→ Kutipan Teks:
##############################
Kita hidup di jaman web. Hampir segalanya bisa ditemukan di internet. Mulai dari yang sedikit hingga yang banyak. Mulai dari yang remeh yang paling kompleks. Mulai dari cara membikin teh manis hingga membikin bom. Mulai dari menulis diri tentang diri sendiri hingga untuk berkomunikasi dengan orang yang tak dikenal di belahan bumi yang lain sekalipun. Dengan medium world wide web, rasanya segalanya ada melampaui yang bisa kita gunakan.
Tapi medium, sebesar apapun kapasitasnya, punya keterbatasan.
Medium, seperti namanya, hanyalah perantara. Ia menjadi perantara bagi pertukaran informasi, baik dalam bentuk informasi pasif, maupun dalam bentuk interaktif. Tanpa pemahaman konteks mendalam tentang apa informasi yang ditulis atau dituangkan, maka kita bisa tersesat. Tanpa pemahaman atas konteks sebuah tulisan, kita bisa jadi tidak menangkap apa esensi yang hendak disampaikan penulis aslinya. Tanpa pemahaman atas konteks yang digunakan dalam sebuah interaksi, kita bisa masuk ke dalam kebingungan peran.
Dan, di era web di mana begitu banyak hal yang bisa kita akses lewat internet, sangat mudah untuk kehilangan esensi dan menjadi bingung.
Kalau mau jujur, banyak dari kita menggunakan internet untuk mengkonfirmasi pikiran kita secara dangkal. Sumber informasi yang kaya, difilter dan direduksi dan dimodifikasi, agar bisa jadi justifikasi predisposisi yang sudah kita bawa. Ketika kita mencari sesuatu, kita mencoba mencari melalui search engine, dan begitu menemukan secarik artikel digital, kita langsung menyimpulkan. Ini sah-sah saja. Namun ini tidak selalu produktif.
Kadang hanya dengan sedikit membaca tentang sesuatu, kita merasa puas dan sudah paham. Tentu saja, mungkin akan ada yang berpendapat bahwa cara menggunakan web yang benar tidak demikian. Kita seharusnya mengumpulkan sebanyak mungkin sumber digital, untuk kemudian dibandingkan dan dikritisi. Dengan demikian, kita akan mendapatkan pemahaman yang mendalam.
Tapi, sekali lagi, kalau kita mau jujur, yang terjadi kebanyakan tidak demikian halnya.
##############################
→ Data yang Diberikan:
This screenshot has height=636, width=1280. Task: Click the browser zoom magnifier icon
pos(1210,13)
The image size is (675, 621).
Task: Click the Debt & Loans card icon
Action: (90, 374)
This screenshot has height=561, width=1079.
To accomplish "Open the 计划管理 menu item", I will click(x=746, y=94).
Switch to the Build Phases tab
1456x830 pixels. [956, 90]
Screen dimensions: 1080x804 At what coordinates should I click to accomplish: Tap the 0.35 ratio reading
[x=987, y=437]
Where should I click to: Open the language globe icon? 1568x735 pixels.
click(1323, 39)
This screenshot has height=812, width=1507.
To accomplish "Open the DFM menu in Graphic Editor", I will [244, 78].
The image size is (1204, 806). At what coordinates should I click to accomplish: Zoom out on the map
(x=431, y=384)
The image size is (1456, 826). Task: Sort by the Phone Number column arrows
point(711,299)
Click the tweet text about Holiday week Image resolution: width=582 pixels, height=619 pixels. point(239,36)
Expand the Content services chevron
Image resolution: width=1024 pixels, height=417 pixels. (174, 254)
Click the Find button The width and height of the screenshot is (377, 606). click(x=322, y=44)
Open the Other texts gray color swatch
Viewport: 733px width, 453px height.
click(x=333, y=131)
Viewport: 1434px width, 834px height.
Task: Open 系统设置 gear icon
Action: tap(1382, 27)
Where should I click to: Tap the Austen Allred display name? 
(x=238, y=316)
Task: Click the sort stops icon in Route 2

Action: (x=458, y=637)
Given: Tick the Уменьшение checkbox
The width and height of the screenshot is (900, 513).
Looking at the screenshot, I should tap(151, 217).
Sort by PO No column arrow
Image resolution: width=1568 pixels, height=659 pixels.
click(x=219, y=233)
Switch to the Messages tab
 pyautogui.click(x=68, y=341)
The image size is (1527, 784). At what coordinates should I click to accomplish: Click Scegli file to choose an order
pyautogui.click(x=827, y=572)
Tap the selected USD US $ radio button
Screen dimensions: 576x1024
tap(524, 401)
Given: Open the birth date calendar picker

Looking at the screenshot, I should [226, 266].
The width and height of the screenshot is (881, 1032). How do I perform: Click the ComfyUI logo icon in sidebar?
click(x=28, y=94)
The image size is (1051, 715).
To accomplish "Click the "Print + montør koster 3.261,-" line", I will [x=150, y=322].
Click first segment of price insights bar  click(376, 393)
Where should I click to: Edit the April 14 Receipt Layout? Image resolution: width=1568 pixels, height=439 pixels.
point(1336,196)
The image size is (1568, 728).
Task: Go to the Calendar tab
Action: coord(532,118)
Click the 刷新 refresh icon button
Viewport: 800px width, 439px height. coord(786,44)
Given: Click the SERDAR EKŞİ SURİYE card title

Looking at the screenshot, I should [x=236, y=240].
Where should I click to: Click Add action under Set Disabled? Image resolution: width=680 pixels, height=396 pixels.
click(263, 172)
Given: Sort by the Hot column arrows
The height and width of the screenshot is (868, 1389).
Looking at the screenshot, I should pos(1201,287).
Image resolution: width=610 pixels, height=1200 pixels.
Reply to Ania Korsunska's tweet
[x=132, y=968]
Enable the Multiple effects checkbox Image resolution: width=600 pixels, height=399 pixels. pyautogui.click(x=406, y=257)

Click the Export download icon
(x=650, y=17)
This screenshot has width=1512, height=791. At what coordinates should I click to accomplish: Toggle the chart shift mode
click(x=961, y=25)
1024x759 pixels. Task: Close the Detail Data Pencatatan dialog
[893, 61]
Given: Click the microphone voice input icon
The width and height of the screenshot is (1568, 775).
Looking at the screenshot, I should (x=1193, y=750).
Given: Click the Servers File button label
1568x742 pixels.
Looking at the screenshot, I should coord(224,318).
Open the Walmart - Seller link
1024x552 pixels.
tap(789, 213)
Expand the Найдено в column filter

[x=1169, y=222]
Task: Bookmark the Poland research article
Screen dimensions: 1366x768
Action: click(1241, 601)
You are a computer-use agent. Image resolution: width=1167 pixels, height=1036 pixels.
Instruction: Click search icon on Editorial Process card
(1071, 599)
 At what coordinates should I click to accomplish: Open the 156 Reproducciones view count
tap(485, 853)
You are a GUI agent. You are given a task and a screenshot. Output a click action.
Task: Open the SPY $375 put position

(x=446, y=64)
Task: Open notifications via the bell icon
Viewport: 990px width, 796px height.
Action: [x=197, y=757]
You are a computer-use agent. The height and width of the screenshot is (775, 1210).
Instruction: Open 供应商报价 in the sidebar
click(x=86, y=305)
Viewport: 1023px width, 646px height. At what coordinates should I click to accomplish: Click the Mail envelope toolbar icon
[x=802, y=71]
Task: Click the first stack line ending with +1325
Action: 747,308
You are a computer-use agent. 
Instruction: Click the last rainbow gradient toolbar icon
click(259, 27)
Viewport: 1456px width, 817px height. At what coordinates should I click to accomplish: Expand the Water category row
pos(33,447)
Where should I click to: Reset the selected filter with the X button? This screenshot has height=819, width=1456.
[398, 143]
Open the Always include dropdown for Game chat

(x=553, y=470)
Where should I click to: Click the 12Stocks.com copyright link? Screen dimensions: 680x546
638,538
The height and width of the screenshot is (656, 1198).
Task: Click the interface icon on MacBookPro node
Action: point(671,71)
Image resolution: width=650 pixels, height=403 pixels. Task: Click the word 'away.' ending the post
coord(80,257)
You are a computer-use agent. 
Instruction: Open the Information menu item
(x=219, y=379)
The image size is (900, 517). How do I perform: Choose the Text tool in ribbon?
##############################
→ Tujuan 1:
Apakah tiap pernyataan berikut sesuai dengan teks tentang internet dan pemahaman konteks? Jawab ya atau tidak, lalu kutip kata-kata penentunya dari teks.
(a) Medium hanyalah perantara.
(b) Mencari lewat search engine lalu langsung menyimpulkan disebut tidak sah.
(c) Kebanyakan orang mengumpulkan sebanyak mungkin sumber digital untuk dibandingkan dan dikritisi.
→ Tujuan 2: Teruskan teks tentang internet dan pemahaman konteks mulai dari sesudah kalimat terakhirnya.

→ Jawaban Tugas 1:
(a) Ya: "Medium, seperti namanya, hanyalah perantara."
(b) Tidak: "Ini sah-sah saja. Namun ini tidak selalu produktif."
(c) Tidak: "Tapi, sekali lagi, kalau kita mau jujur, yang terjadi kebanyakan tidak demikian halnya."

→ Jawaban Tugas 2:
Semua mau cari cara instant menjadi ahli, dengan sedikit kutip artikel digital di sini dan presentasi di sana. Dari segi ketersediaan, ini semua bisa diperoleh di web. Saya mendukung sekali hal ini, karena berbagi informasi memungkinkan perubahan terjadi secara lebih masif. Tapi, ketika kita hanya comot sana comot sini tanpa memahami secara utuh, kita menciptakan kedangkalan. Bukannya menjadi makin paham, kita sebenarnya menipu diri, dengan menganggap serpihan-serpihan yang kita kumpulkan itu sudah merupakan pemahaman yang utuh dan mendalam.
Ini baru terasa ketika kita mengambil kesimpulan-kesimpulan dan keputusan-keputusan berdasar proses eksplorasi yang dangkal ini. Kita menghasilkan hasil yang konyol dan tidak esensial. Kita membuat keputusan yang tidak efektif dan tidak punya arah strategis. Kita membuat acara dan program yang tidak jelas manfaatnya. Kita gagal membedakan yang mana investasi, dan yang mana pemborosan. Kita menghasilkan konsekuensi-konsekuensi yang dangkal, dan membuat sistem kerja pun menjadi ‘dangkal’.
Di titik tersebut, kita mengalami kedangkalan sistemik. Ketika kita membiarkan ini menjadi kebiasaan, bahkan kita bagikan ke orang-orang di sekitar kita, maka kita sekaligus menciptakan kedangkalan sistemik. Secara keseluruhan, organisasi kita pun menjadi organisasi ‘dangkal’.
Saya pikir, inilah masa dimana kita semua harus memikirkan ulang apakah organisasi kita berada dalam kedangkalan sistemik ini. Ini bukan soal konsep yang muluk-muluk. Ini soal mengkritisi apakah kita sudah benar-benar paham dengan apa yang kita kerjakan. Apakah kita sudah membuat keputusan berdasar pemahaman yang menyeluruh atas apa yang hendak diputuskan? Lebiha jauh lagi, apakah kita sendiri sebagai individu yang profesional sudah tidak dangkal? Jangan-jangan, kita juga cuma tukang comot sana dan cabut sini , dan tanpa melalui eksplorasi yang medalam, kita sudah merasa ahli dengan serpihan-serpihan itu semua?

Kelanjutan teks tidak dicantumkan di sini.